According to Daily Trust, the reduced oil output and uncertainty about delivery has started making buyers reluctant, thereby limiting the prices Nigeria can get for its oil .
Force majuere, a legal that allows companies to cancel or delay deliveries due to unforeseen circumstances has been implemented in four of Nigeria’s oil grades – including the largest stream, Qua Iboe.
Last month, India’s HPCL was forced to cancel a vessel it chartered to carry two million barrels of crude oil due to the Qua Iboe force majeure.
Reuters also reported that India’s state-run Indian Oil Corp. Ltd, a major buyer of Nigerian grades over the past year, had stated in its recent tenders that it would not take grades under force majeure with Qua Iboe going off the list in its latest tender.

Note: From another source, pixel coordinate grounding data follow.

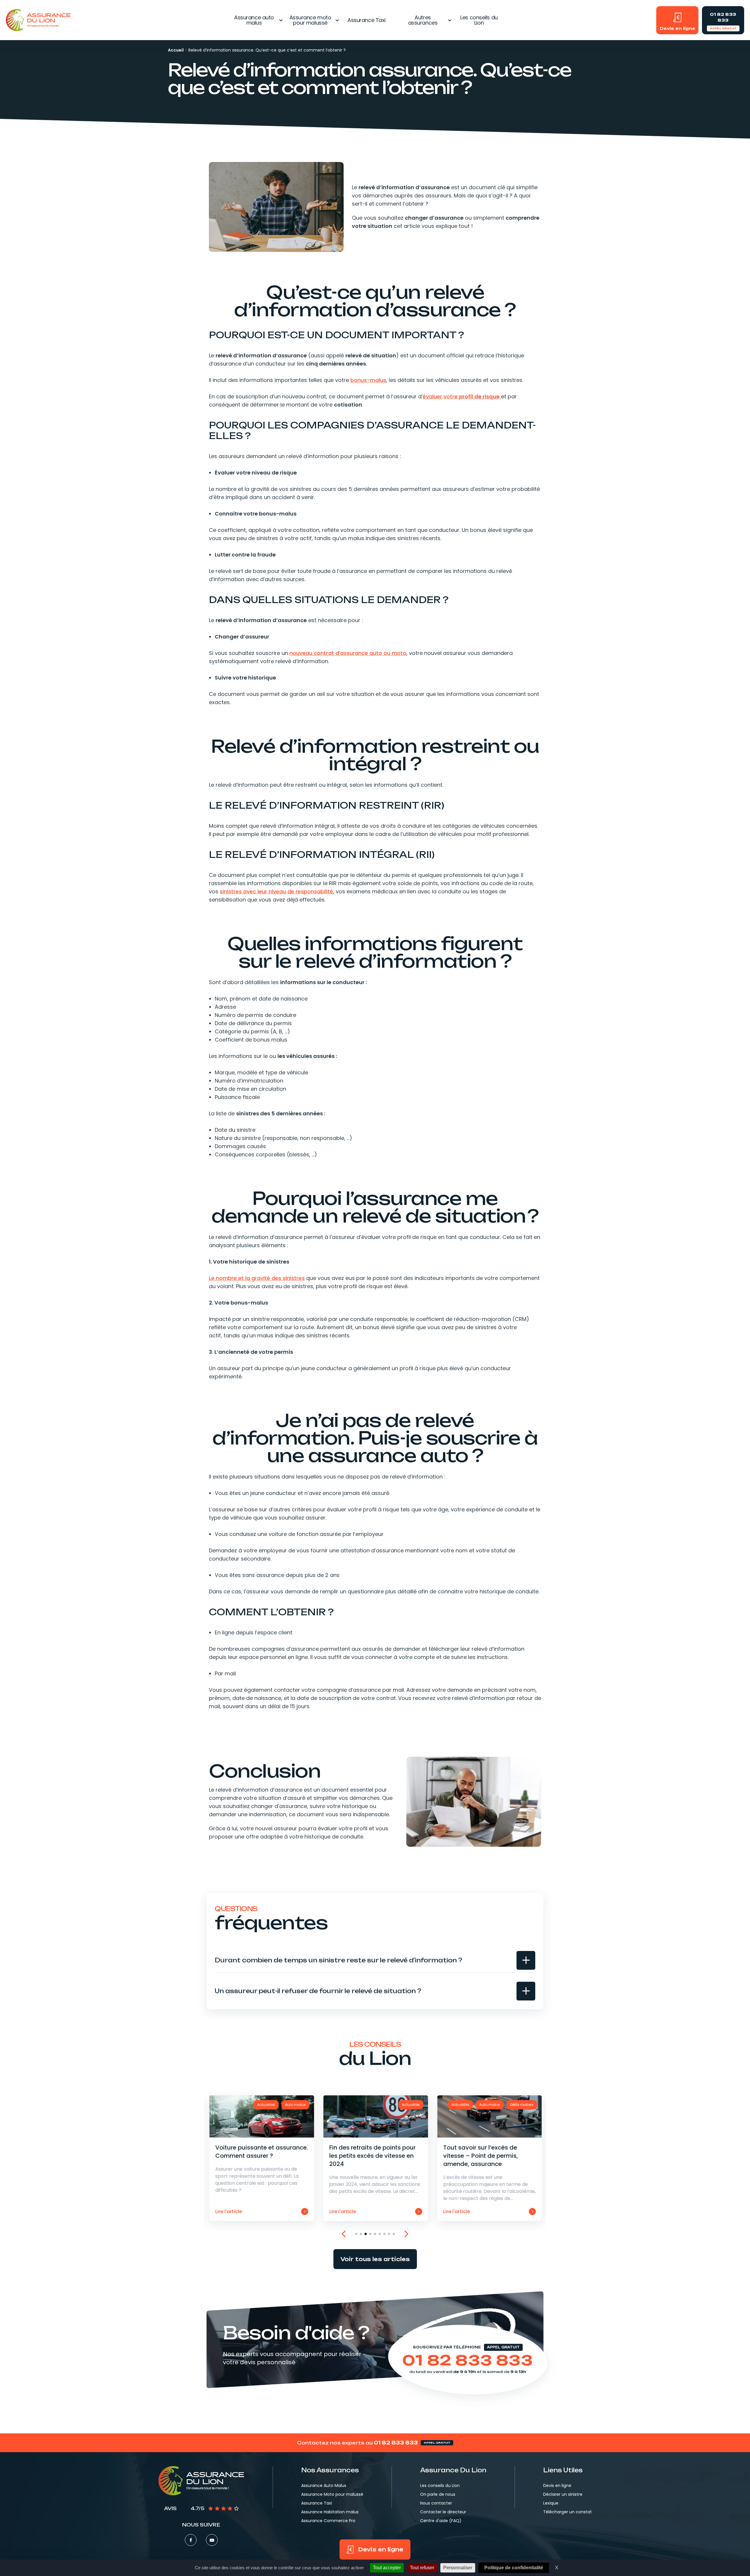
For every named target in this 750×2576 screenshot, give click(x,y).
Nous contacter (436, 2503)
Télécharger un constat (567, 2512)
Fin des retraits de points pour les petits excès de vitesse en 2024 (261, 2158)
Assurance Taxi (366, 20)
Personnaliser (457, 2567)
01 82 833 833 (467, 2360)
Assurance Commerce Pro (328, 2521)
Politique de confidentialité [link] (513, 2567)
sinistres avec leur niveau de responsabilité (276, 891)
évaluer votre (461, 396)
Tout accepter (387, 2567)
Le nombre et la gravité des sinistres (257, 1278)
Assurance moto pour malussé (310, 20)
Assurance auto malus (254, 20)
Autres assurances (423, 20)
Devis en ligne (557, 2485)
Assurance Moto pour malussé (332, 2494)
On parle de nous (437, 2494)
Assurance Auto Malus (323, 2485)
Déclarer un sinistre (562, 2494)
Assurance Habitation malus (330, 2512)
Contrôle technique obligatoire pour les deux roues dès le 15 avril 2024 (489, 2158)
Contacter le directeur (443, 2512)
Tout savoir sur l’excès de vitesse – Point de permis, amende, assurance (375, 2158)
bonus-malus (368, 380)
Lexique (550, 2503)
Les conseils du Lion (478, 20)
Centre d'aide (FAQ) (440, 2521)
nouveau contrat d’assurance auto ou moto (347, 653)
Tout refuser (422, 2567)
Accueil (176, 50)
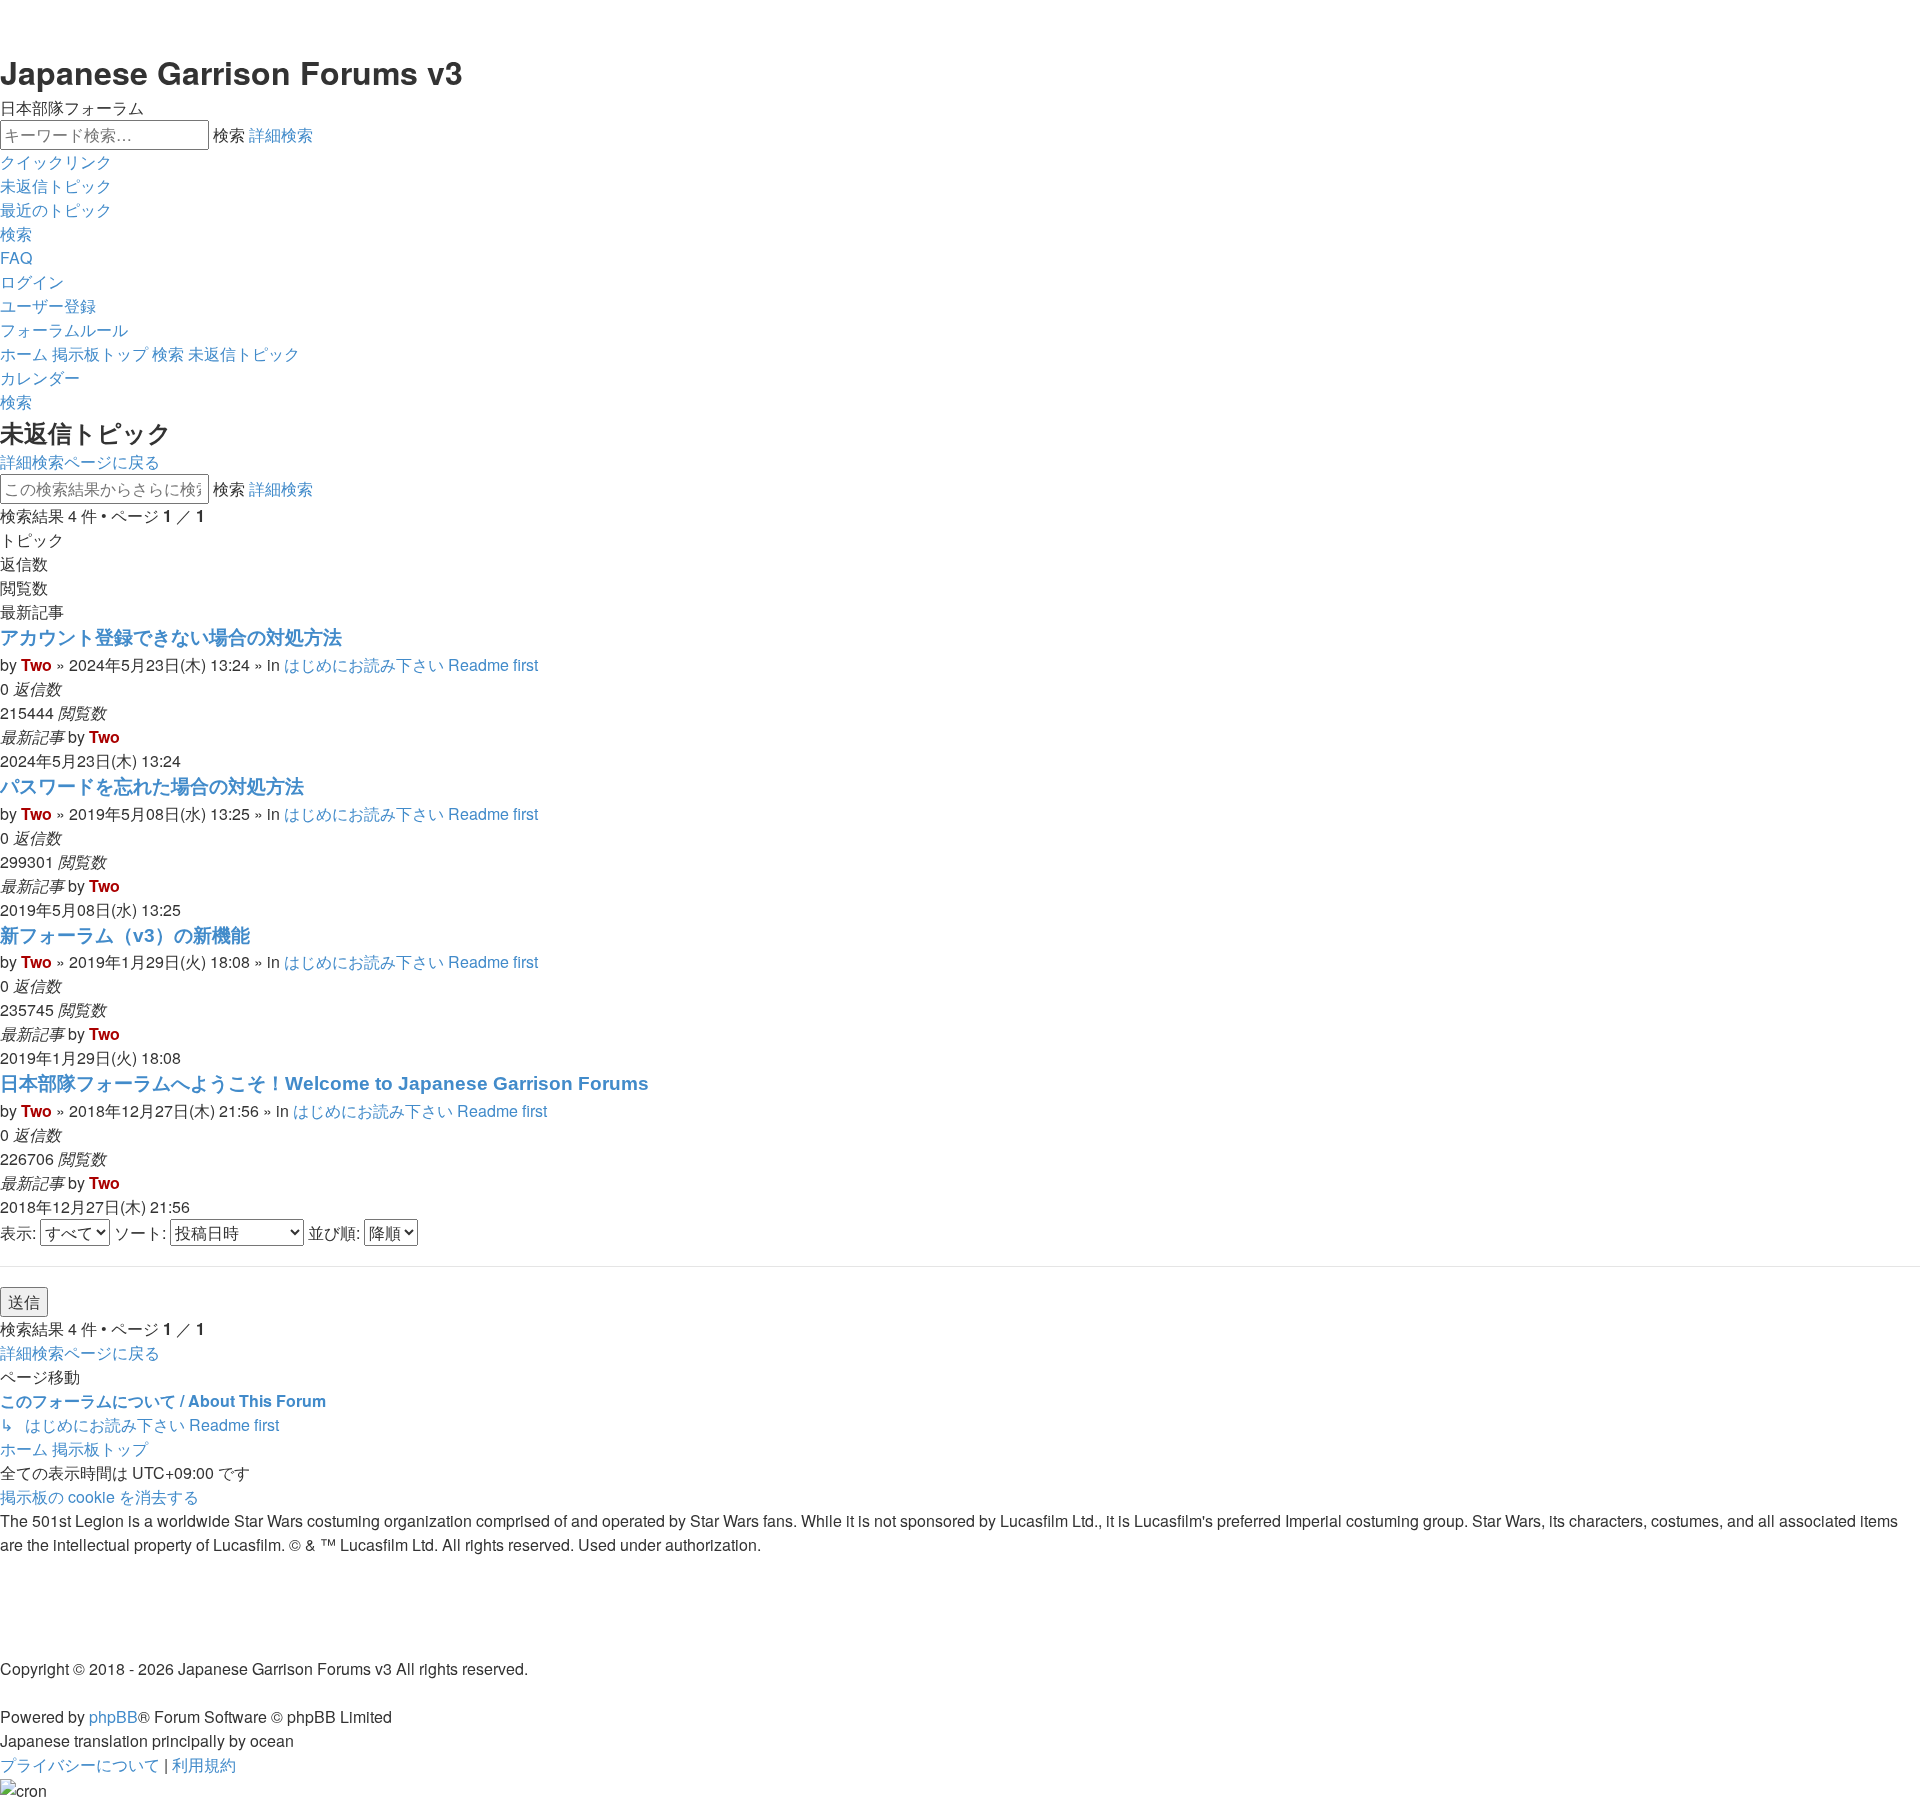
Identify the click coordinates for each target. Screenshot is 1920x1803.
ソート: (142, 1232)
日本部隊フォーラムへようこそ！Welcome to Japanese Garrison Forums (324, 1083)
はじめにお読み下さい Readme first (411, 664)
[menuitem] (56, 186)
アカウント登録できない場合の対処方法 (171, 637)
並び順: (336, 1232)
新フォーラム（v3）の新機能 (125, 935)
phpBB (113, 1716)
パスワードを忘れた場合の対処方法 (152, 786)
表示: (20, 1232)
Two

Olivier Jakob, the managing director of PetroMatrix in Switzerland told Reuters: “Not everybody wants to be caught up in that, so they will avoid it. The refineries will walk away from it”.
Another frequent buyer, Indonesia’s Pertamina, also chose not to buy Nigerian grades in its recent tenders, choosing to go for Congolese Coco, Angolan Girassol and Saharan Blend from Algeria instead.
According to traders, Pertamina shifted its preferences since the bombing of oil installations escalated although Daniel Purba, the senior vice president of ISC Pertamina, told Reuters by text message that Pertamina was “monitoring” Nigeria, but “currently it’s still not affecting crude purchases.”